I Peter 1: two drops from an ocean of wisdom

Quick post today as I race from Colchester to Hyde Park to Cambridge to Burlington and back to Colchester again tonight, where I am dog sitting from my mom while she undergoes some tests. I Peter 1 deserves not just its own post, but its own book. It's chockful of awesome positional truth and applications. (It also sounds a little like Hebrews - "strangers in this world" used twice, and has a reminder that the new covenant demands more obedience than the old.) But time and space permit  only two paltry observations:

V. 7 - My faith response to trials will in glory, praise and honor for Jesus when he returns. So not only does my responding to death, sickness, loneliness, etc. in faith make life more bearable for me now, it will cause praise and honor fireworks in  heaven! Peter doesn't say how exactly that works. But it's even more incentive, were any needed, to say "yes" to God.

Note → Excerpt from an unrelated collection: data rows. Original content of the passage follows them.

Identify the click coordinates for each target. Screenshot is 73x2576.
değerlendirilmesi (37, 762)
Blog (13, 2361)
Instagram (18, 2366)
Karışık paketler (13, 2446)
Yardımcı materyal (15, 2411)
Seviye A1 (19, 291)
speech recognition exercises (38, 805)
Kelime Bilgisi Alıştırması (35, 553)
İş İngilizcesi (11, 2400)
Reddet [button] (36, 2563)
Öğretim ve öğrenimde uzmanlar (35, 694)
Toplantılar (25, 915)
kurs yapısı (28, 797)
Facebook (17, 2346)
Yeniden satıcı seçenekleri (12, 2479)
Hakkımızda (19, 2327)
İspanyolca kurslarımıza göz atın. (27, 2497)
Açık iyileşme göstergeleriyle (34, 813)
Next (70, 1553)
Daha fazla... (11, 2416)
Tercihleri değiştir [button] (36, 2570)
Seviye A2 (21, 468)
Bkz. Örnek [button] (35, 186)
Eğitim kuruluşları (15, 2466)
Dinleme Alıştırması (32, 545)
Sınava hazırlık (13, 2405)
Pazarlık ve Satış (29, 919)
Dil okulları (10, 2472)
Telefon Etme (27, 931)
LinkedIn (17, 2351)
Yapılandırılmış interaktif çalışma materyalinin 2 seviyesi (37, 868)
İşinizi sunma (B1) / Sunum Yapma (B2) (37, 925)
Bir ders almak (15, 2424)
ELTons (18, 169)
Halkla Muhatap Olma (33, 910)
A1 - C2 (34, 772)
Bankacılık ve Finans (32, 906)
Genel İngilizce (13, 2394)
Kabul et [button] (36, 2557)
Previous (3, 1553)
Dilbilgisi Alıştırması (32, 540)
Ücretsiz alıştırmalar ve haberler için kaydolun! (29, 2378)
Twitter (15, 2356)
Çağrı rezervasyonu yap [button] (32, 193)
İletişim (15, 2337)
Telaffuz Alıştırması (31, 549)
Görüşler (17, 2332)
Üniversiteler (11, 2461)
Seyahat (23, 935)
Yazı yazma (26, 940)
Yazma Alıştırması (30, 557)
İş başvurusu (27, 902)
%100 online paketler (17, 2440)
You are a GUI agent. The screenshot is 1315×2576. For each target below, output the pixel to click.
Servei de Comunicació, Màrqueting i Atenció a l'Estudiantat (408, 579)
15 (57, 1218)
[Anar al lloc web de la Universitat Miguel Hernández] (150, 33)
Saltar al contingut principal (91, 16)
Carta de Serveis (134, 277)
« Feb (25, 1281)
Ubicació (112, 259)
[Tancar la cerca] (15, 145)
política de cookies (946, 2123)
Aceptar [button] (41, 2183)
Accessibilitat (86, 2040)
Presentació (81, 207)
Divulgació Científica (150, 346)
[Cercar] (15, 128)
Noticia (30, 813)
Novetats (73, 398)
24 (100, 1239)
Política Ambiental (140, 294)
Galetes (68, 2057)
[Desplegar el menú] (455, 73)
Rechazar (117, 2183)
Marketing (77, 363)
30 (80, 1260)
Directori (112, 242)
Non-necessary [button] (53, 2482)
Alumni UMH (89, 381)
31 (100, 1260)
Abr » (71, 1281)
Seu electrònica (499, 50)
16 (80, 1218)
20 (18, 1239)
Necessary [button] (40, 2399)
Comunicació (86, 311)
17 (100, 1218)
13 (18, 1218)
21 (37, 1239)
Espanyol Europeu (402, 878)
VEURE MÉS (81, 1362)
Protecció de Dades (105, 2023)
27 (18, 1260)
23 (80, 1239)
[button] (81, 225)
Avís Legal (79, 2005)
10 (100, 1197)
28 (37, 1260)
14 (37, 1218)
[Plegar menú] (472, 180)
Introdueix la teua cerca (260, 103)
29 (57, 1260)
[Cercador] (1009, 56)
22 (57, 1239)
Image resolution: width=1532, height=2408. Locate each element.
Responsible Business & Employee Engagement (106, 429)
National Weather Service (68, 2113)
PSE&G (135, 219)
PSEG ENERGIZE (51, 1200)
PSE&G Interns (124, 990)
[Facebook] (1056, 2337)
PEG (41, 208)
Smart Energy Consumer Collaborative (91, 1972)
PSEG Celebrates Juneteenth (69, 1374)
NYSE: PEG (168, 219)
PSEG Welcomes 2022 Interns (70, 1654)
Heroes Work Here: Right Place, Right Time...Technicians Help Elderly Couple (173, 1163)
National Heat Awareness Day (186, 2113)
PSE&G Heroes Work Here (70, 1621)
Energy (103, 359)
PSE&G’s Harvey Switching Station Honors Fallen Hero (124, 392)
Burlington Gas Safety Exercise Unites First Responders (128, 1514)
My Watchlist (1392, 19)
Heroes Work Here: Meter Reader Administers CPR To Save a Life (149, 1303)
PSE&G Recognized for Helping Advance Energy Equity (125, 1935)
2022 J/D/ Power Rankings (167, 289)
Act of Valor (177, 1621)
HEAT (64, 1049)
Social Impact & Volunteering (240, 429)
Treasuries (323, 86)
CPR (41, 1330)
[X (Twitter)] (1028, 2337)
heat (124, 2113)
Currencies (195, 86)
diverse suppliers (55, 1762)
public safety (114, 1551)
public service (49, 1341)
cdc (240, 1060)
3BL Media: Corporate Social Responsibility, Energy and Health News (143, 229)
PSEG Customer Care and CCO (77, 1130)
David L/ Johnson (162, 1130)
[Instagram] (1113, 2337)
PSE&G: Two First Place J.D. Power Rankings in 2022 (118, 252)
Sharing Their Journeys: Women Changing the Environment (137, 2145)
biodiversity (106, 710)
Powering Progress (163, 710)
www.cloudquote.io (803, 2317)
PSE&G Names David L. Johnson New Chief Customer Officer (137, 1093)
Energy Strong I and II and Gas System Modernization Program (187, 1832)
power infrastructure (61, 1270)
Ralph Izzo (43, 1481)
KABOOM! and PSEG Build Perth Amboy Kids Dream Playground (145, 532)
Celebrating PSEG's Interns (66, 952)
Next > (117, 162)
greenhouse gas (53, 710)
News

V. 22-23 - Every believing Saharan tribesman, every affluent, faith-filled Anglican rector from Lincolnshire, every old man with black skin lifting his hands in praise in an inner-city storefront gospel church, is my brother. Forever. And our father is God, who intentionally and irrevocably placed the same imperishable seed of eternal life in them that He has placed in me. I am a brother forever, bound by God's love and command, to every Baptist, Catholic, Democrat, Republican, and Scranton, Pennsylvanian who believes. I am a member of the biggest, most blessed family on earth. Or in heaven! Hallelujah!